[Po4a-commits] po4a/lib/Locale/Po4a Po.pm,1.32,1.33
Nicolas FRAN??OIS
po4a-devel@lists.alioth.debian.org
Sun, 09 Jan 2005 18:13:24 +0000
Update of /cvsroot/po4a/po4a/lib/Locale/Po4a
In directory haydn:/tmp/cvs-serv7973/lib/Locale/Po4a
Modified Files:
Po.pm
Log Message:
\n or \t can be preceded by an even number of backslash
Index: Po.pm
===================================================================
RCS file: /cvsroot/po4a/po4a/lib/Locale/Po4a/Po.pm,v
retrieving revision 1.32
retrieving revision 1.33
diff -u -d -r1.32 -r1.33
--- Po.pm 7 Jan 2005 22:50:52 -0000 1.32
+++ Po.pm 9 Jan 2005 18:13:22 -0000 1.33
@@ -972,16 +972,35 @@
print STDERR "\nunescape [$text]====" if $debug{'escape'};
$text = join("",split(/\n/,$text));
$text =~ s/\\"/"/g;
- $text =~ s/([^\\])\\n/$1\n/g;
- $text =~ s/^\\n/\n/mg;
- $text =~ s/([^\\])\\t/$1\t/g;
+ # unescape newlines
+ # NOTE on \G:
+ # The following regular expression introduce newlines.
+ # Thus, ^ doesn't match all beginnings of lines.
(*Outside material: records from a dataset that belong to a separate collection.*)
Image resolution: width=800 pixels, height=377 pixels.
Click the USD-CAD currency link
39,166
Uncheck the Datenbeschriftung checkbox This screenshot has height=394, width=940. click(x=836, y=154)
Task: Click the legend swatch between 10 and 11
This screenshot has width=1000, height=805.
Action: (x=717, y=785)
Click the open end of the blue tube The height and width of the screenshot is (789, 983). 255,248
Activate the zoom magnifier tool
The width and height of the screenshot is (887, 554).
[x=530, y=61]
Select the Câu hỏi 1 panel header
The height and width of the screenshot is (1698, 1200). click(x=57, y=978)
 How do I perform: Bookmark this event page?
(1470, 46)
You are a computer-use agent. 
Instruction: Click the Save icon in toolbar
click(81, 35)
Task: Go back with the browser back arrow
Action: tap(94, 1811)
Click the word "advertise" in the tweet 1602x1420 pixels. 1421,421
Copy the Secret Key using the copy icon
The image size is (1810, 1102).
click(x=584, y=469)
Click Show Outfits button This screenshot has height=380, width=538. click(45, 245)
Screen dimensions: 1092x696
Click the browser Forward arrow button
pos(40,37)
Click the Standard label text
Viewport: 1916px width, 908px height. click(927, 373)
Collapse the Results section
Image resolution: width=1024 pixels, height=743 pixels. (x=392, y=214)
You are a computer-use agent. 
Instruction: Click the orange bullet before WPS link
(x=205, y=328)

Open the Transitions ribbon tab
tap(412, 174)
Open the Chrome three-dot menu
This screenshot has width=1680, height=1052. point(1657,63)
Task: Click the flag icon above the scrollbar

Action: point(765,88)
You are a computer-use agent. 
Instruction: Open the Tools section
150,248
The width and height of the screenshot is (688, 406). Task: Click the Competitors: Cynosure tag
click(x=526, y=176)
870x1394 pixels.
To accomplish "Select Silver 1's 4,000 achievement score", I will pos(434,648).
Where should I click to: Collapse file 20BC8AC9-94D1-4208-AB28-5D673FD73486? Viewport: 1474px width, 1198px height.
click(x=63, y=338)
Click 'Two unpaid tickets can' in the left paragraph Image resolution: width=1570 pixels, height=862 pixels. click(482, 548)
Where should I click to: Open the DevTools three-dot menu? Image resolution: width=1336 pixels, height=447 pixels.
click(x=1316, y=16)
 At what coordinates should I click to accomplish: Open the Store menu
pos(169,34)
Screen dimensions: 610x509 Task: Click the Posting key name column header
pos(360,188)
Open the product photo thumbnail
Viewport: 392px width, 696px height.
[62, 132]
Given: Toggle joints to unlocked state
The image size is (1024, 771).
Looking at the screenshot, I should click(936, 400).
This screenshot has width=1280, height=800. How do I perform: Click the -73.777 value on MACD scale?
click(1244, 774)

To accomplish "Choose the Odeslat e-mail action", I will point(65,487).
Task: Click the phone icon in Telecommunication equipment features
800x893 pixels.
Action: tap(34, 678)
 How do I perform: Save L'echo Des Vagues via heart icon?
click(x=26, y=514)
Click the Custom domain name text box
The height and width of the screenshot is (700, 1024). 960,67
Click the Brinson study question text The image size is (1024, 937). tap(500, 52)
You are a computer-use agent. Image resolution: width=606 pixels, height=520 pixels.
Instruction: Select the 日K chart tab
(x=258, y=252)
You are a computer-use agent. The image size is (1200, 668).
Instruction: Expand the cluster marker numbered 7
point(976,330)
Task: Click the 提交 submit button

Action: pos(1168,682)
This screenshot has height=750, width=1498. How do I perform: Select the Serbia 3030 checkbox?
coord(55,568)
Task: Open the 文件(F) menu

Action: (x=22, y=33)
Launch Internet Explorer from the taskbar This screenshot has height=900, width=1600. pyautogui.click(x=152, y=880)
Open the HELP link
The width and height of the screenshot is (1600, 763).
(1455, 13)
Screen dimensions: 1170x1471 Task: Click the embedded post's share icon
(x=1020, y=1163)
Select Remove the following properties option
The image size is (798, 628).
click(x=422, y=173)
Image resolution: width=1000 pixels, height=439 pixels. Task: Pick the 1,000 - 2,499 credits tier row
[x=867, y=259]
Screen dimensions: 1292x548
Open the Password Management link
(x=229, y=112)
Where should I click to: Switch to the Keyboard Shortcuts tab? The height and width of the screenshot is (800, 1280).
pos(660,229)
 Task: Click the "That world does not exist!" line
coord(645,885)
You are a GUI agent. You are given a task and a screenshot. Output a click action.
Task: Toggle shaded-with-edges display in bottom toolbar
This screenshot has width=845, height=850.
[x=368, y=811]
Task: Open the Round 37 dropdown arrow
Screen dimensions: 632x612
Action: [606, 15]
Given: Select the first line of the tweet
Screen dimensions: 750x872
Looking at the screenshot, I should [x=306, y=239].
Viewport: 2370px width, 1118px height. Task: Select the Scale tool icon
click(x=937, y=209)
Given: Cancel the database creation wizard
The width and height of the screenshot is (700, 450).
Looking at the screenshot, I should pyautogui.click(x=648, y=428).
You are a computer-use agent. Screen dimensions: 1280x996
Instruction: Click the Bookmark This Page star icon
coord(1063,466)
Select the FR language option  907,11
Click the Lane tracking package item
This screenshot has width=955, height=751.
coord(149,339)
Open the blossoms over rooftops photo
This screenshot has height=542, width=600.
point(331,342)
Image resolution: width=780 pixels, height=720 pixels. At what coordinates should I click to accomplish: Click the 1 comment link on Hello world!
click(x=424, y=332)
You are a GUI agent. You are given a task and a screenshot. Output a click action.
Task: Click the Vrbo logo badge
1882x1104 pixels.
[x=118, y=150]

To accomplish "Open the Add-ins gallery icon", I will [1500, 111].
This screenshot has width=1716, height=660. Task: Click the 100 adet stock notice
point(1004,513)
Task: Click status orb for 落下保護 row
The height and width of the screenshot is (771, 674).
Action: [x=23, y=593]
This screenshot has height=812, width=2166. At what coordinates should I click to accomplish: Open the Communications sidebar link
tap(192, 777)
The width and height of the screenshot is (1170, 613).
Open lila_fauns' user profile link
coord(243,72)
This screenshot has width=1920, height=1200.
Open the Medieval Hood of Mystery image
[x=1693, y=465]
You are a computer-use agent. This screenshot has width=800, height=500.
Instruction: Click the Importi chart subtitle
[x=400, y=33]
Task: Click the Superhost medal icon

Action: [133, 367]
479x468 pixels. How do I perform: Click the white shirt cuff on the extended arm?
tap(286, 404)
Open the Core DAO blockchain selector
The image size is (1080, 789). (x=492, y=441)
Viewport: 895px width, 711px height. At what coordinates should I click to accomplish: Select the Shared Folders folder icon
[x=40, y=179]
+ # \G is a zero-width assertion that matches the position
+ # of the previous substitution with s///g. As every
+ # substitution ends by a newline, it always matches a
+ # position just after a newline.
+ $text =~ s/( # $1:
+ (\G|[^\\]) # beginning of the line or any char
+ # different from '\'
+ (\\\\)* # followed by any even number of '\'
+ )\\n # and followed by an escaped newline
+ /$1\n/sgx; # single string, match globally, allow comments
+ # unescape tabulations
+ $text =~ s/( # $1:
+ (^|[^\\]) # beginning of the line or any char
+ # different from '\'
+ (\\\\)* # followed by any even number of '\'
+ )\\t # and followed by an escaped tabulation
+ /$1\t/mgx; # multilines string, match globally, allow comments
+ # and unescape the escape character
$text =~ s/\\\\/\\/g;
print STDERR ">$text<\n" if $debug{'escape'};
return $text;
}
-# transforme the string to its representation as it should be written in po files
+# transform the string to its representation as it should be written in po files
sub escape_text {
my $text = shift;
@@ -1004,8 +1023,14 @@
return '""' unless defined($string) && length($string);
print STDERR "\nquote [$string]====" if $debug{'quote'};
- $string =~ s/([^\\])\\n/$1!!DUMMYPOPM!!/gm;
- $string =~ s|!!DUMMYPOPM!!|\\n\n|gm;
+ # break lines on newlines, if any
+ # see unescape_text for an explanation on \G
+ $string =~ s/( # $1:
+ (\G|[^\\]) # beginning of the line or any char
+ # different from '\'
+ (\\\\)* # followed by any even number of '\'
+ \\n) # and followed by an escaped newline
+ /$1\n/sgx; # single string, match globally, allow comments
$string = wrap($string);
my @string = split(/\n/,$string);
$string = join ("\"\n\"",@string);
@@ -1025,6 +1050,8 @@
$string =~ s/^""\\n//s;
$string =~ s/^"(.*)"$/$1/s;
$string =~ s/"\n"//gm;
+ # Note: an even number of '\' could precede \\n, but I could not build a
+ # document to test this
$string =~ s/([^\\])\\n\n/$1!!DUMMYPOPM!!/gm;
$string =~ s|!!DUMMYPOPM!!|\\n|gm;
print STDERR ">$string<\n" if $debug{'quote'};
@@ -1032,15 +1059,14 @@
}
# canonize the string: write it on only one line, changing consecutive whitespace to
-# only on space.
+# only one space.
# Warning, it changes the string and should only be called if the string is plain text
sub canonize {
my $text=shift;
print STDERR "\ncanonize [$text]====" if $debug{'canonize'};
$text =~ s/^ *//s;
- $text =~ s/([^\\])\n/$1 /gm;
- $text =~ s/ \n/ /gm;
- $text =~ s/([^\\])\n/$1 /gm;
+ # if ($text eq "\n"), it messed up the first string (header)
+ $text =~ s/\n/ /gm if ($text ne "\n");
$text =~ s/([.)]) +/$1 /gm;
$text =~ s/([^.)]) */$1 /gm;
$text =~ s/ *$//s;